Bill Watch

New Bill Would Grant Sex Workers Who Report Violent Crimes Immunity From Arrest and Criminalization

Taylor Walker
Written by Taylor Walker

A new bill from Senator Scott Wiener (D-San Francisco) aims to ensure that sex workers who are victimized or who witness violent or otherwise serious crimes are not funneled into the criminal justice system themselves when they come forward to report crimes to the police.

We’re all worse off when crime victims do not feel safe coming forward, for fear of arrest,” said Sen. Wiener. “This legislation is about protecting victims and increasing public safety.”

Statistically, women and men who engage in sex work are far more likely to become victims of violent crime than the general public. Approximately 60 percent of sex workers experience violence in the course of their work, according to a 2014 report from the University of California San Francisco and St. James Infirmary. Researchers found that 40 percent of those people who reported their victimization to law enforcement rated their experience with police as negative.

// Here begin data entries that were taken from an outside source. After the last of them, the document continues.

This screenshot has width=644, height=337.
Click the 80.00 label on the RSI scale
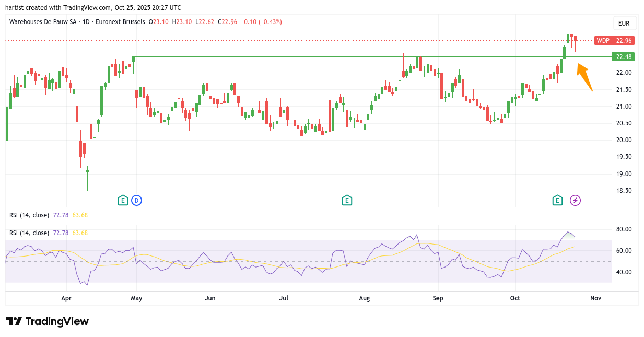(624, 229)
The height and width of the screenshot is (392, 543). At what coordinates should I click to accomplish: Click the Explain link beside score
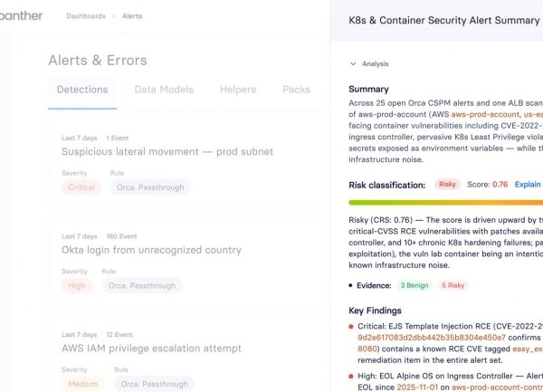[x=528, y=185]
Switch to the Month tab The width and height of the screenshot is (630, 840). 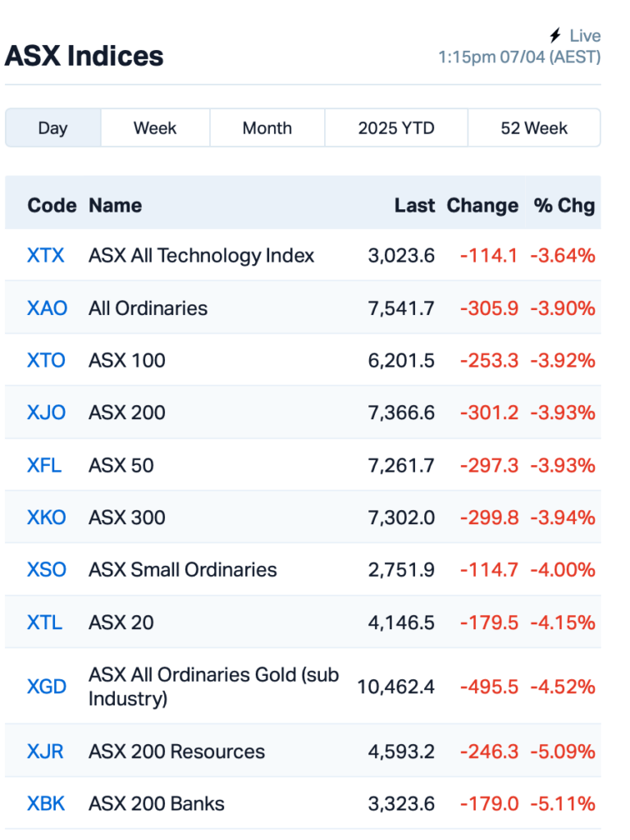(267, 128)
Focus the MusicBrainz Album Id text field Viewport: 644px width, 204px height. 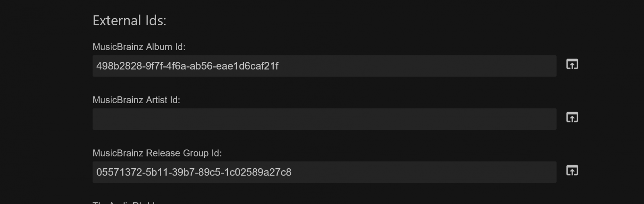(x=324, y=66)
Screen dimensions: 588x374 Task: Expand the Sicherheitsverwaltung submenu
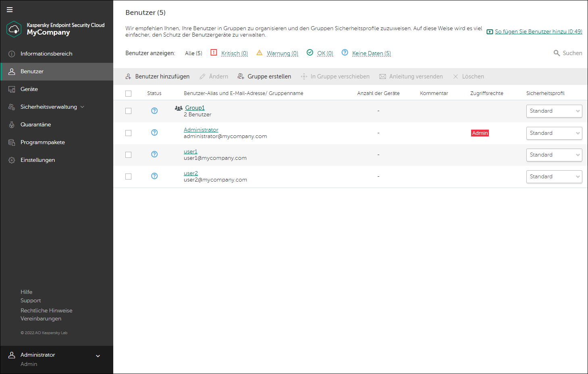(x=83, y=107)
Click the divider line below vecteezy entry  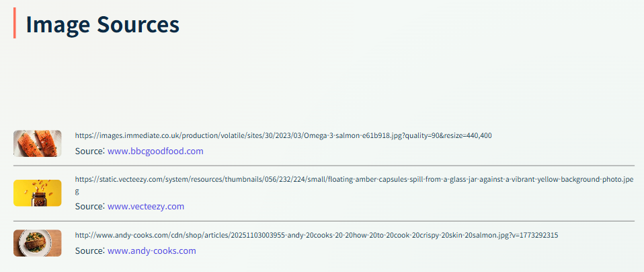click(x=324, y=221)
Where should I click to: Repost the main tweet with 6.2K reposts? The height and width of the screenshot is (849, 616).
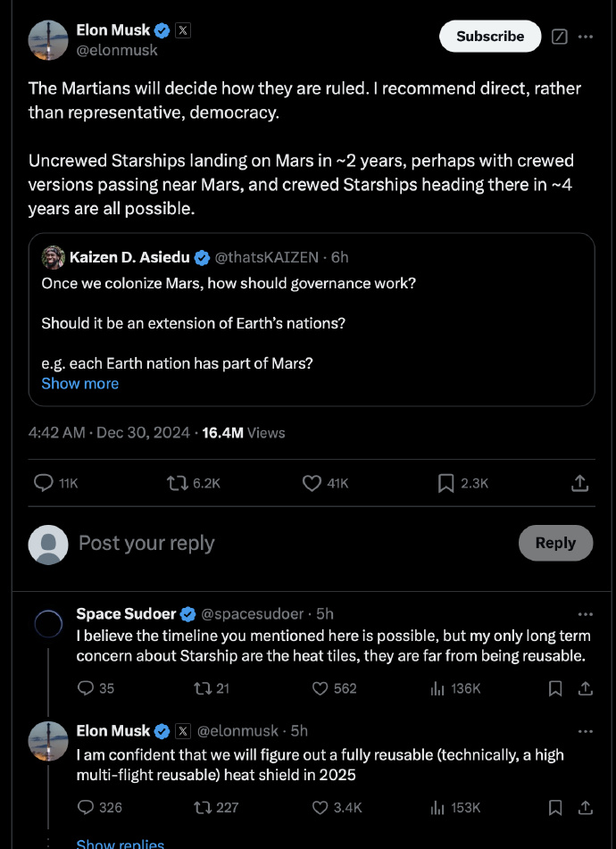(x=177, y=482)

“Predators view sex workers as easy targets because the illegality of their work makes the police a natural threat; abusers know most sex workers will never go to the police, and they take advantage of that,” said Pike Long, MPH, Deputy Director of St. James Infirmary.

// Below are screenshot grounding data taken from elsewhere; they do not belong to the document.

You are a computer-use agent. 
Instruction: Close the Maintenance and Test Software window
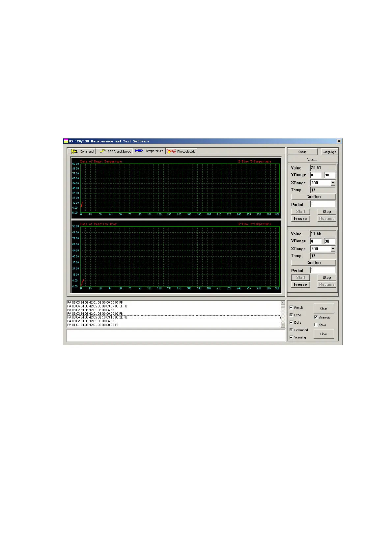pos(339,141)
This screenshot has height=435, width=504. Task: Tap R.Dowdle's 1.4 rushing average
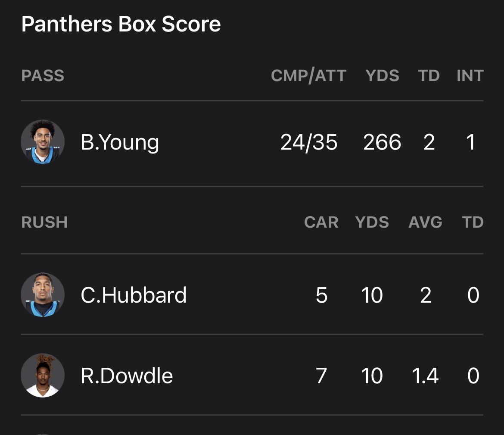click(425, 376)
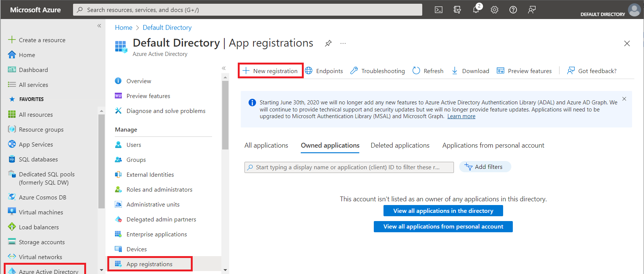This screenshot has width=644, height=274.
Task: Click the user account avatar
Action: (x=634, y=10)
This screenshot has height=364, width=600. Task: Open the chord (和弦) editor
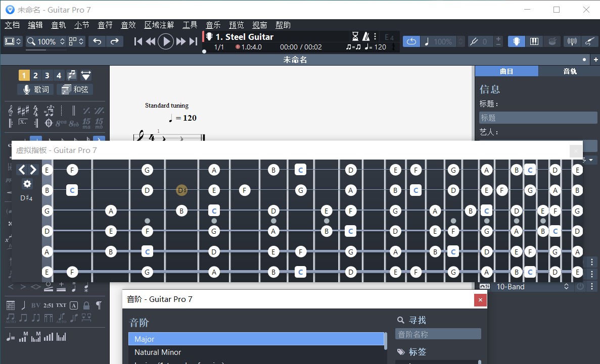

The bill, SB 233, would take a step toward ensuring that people engaged in sex work are not treated like criminals when they report crimes like sexual assault, human trafficking, stalking, robbery, assault, kidnapping, threats, blackmail, extortion, and burglary.

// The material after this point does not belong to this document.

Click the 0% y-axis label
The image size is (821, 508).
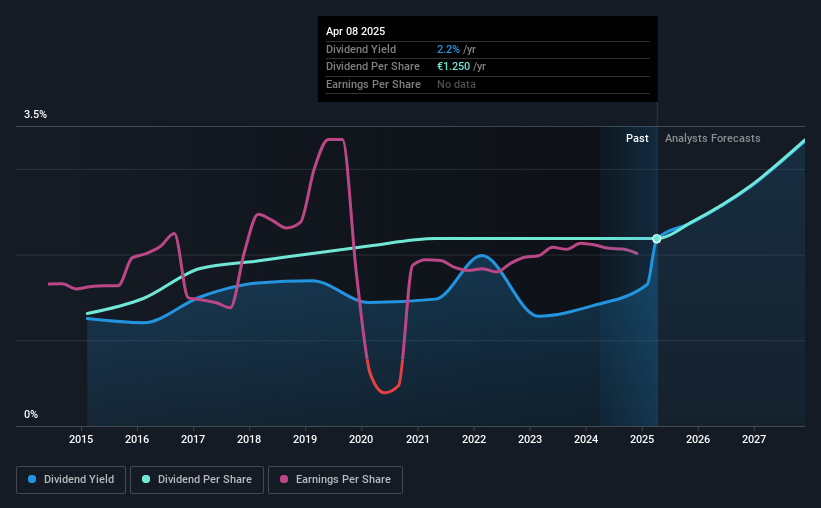tap(31, 414)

“If sex workers risk arrest for reporting a crime, they simply won’t come forward, and violent criminals will go free,” Sen. Wiener said.

SB 233 would also prohibit police from considering possession of condoms probable cause that a person is engaged in sex work.

The state needs “to make it easy and safe for sex workers to access condoms,” Wiener said. “Using condoms as evidence of sex work creates a huge incentive for sex workers not to carry or use them. Criminalizing possession of condoms undermines our efforts to reduce HIV prevention.”

The proposed legislation is part of a larger movement toward decriminalizing and sex work and treating people forced into sex trafficking as victims, rather than criminals.

Even trafficked children have long been treated as criminals in California and across the nation. In 2016, CA legislators enacted SB 1422, a law to ensure that exploited children and teens under the age of 18 who might otherwise be charged with criminal prostitution and locked-up, are instead treated as victims and connected with treatment and other services. (One year earlier, in 2015, then-LA County Sheriff Jim McDonnell told department members to treat “child victims and survivors of rape,” as the victims they are, rather than criminals and “prostitutes.”)

Last year, San Francisco became the first jurisdiction in the nation to enact a policy similar to SB 233. In the same manner, the SF District Attorney’s Office’s “Prioritizing Safety for Sex Workers” policy protects sex workers from being arrested for misdemeanor prostitution or related charges “in order to create an environment where individuals who are victims or witnesses of violent crime are able to come forth to report violence.”

Image: Senator Scott Wiener announces SB 233.